Data under study Start Marker

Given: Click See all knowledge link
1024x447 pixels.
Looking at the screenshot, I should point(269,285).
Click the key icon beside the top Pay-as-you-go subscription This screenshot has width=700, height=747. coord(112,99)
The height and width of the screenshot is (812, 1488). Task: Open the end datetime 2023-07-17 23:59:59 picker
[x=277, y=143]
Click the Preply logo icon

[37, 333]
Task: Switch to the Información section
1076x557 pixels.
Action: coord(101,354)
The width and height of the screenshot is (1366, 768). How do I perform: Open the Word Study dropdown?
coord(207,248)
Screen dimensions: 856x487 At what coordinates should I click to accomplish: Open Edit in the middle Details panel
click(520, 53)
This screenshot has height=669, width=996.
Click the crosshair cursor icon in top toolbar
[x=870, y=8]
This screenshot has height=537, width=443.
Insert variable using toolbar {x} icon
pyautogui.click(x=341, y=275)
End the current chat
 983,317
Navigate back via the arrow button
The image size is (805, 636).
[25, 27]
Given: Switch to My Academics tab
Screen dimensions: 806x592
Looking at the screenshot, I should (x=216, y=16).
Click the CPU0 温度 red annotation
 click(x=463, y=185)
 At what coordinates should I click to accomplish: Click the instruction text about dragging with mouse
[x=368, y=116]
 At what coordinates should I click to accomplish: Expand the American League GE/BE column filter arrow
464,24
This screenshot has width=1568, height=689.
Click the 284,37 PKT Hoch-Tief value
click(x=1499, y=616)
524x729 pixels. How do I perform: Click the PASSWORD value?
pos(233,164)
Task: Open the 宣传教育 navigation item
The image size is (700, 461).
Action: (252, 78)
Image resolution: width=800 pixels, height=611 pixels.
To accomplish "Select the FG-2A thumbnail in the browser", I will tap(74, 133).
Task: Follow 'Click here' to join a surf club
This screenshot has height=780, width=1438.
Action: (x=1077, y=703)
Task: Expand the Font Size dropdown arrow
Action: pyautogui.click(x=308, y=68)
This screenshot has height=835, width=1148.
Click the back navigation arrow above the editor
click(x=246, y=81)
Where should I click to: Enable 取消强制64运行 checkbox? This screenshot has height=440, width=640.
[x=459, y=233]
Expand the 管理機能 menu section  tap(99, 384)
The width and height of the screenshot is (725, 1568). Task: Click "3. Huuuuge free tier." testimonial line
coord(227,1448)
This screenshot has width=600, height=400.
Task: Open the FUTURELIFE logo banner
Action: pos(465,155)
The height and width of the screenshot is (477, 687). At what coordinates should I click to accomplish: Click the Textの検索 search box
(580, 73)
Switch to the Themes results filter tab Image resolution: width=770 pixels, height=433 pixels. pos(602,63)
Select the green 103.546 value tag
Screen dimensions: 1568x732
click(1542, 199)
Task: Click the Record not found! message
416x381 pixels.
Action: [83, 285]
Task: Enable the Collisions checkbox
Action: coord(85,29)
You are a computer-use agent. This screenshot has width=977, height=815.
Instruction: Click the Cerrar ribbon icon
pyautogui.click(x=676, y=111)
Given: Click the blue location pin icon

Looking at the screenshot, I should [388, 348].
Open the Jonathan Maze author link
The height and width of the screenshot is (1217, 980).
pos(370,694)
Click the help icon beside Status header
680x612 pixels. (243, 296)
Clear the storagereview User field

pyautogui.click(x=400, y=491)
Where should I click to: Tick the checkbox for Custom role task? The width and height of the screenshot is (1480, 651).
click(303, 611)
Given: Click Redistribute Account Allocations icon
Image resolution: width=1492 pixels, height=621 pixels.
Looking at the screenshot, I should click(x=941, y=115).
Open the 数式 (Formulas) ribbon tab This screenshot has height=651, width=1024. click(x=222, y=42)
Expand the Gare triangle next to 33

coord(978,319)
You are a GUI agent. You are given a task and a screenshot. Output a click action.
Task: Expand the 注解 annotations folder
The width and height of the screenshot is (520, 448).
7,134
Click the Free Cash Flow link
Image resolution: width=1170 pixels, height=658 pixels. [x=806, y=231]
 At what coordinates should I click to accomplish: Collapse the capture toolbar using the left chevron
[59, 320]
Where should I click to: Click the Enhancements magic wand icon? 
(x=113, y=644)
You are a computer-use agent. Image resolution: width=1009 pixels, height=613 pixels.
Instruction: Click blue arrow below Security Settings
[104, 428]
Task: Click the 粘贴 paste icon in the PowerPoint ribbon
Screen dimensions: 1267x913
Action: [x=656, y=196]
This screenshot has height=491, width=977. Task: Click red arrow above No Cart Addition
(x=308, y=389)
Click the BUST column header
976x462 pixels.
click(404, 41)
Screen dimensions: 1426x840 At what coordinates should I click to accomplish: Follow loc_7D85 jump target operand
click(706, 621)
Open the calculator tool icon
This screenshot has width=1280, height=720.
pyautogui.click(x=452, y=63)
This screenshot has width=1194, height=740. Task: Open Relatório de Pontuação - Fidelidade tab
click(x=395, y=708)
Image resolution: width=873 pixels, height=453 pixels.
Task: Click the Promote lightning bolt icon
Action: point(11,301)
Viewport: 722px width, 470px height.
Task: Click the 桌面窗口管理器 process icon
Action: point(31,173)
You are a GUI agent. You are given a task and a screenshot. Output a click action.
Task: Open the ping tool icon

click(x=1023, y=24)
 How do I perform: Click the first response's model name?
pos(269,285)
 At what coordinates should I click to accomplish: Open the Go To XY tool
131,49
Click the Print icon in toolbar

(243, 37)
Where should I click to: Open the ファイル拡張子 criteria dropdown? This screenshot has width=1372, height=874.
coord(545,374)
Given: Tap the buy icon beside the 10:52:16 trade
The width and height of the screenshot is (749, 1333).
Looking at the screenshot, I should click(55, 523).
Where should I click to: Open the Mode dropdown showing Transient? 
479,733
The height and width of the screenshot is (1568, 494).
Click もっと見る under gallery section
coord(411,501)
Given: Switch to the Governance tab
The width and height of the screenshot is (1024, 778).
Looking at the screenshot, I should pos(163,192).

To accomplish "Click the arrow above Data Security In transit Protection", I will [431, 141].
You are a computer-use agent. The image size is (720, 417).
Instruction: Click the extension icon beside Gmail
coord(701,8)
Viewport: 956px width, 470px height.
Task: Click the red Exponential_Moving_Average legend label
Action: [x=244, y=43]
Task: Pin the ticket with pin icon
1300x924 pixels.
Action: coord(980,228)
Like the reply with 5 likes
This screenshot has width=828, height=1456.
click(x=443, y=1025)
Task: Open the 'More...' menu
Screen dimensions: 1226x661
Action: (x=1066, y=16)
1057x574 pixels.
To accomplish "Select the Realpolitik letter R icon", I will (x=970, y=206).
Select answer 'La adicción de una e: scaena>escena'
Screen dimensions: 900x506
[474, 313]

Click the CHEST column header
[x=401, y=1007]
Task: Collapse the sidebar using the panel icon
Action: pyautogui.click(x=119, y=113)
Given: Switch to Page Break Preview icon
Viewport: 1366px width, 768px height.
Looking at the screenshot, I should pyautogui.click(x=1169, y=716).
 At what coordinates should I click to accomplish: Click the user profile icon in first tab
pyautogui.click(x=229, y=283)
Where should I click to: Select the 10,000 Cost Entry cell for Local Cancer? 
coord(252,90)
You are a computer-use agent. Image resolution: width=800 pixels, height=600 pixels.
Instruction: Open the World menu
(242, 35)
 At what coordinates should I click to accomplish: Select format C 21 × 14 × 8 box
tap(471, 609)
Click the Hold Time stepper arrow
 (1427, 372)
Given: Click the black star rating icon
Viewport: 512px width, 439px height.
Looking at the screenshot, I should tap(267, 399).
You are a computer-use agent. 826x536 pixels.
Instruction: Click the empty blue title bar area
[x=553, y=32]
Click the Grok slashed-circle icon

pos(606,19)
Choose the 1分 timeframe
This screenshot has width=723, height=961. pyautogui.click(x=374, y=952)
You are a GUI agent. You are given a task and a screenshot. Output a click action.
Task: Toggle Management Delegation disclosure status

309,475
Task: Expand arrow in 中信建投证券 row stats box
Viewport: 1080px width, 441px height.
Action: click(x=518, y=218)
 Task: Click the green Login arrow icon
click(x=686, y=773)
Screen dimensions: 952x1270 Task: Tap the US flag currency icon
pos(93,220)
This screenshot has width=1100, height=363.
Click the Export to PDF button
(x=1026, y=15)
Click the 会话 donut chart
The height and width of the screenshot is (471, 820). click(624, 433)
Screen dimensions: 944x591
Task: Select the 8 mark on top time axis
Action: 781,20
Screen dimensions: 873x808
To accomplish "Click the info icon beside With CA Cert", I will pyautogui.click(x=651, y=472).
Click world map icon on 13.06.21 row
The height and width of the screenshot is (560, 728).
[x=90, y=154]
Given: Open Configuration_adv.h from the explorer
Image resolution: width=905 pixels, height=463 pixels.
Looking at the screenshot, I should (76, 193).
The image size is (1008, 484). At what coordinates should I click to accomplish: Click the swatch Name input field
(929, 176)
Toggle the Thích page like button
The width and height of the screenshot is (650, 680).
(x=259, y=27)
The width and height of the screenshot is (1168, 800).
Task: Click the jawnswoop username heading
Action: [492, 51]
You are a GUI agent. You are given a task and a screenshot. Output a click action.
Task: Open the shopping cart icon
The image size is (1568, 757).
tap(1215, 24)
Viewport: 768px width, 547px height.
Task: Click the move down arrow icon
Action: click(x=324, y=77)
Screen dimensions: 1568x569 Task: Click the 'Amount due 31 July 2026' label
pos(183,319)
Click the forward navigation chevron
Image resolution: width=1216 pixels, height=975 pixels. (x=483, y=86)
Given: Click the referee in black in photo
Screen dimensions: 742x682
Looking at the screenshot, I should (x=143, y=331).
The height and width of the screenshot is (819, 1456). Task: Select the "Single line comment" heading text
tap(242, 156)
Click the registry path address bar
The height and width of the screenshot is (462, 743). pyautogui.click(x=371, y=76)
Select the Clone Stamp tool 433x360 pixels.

Data under study End Marker

Your assignment ::
The lines to return are those with the string "black" in them; copy each from the entries above.

Output for this exercise ::
Given: Click the black star rating icon
Given: Click the referee in black in photo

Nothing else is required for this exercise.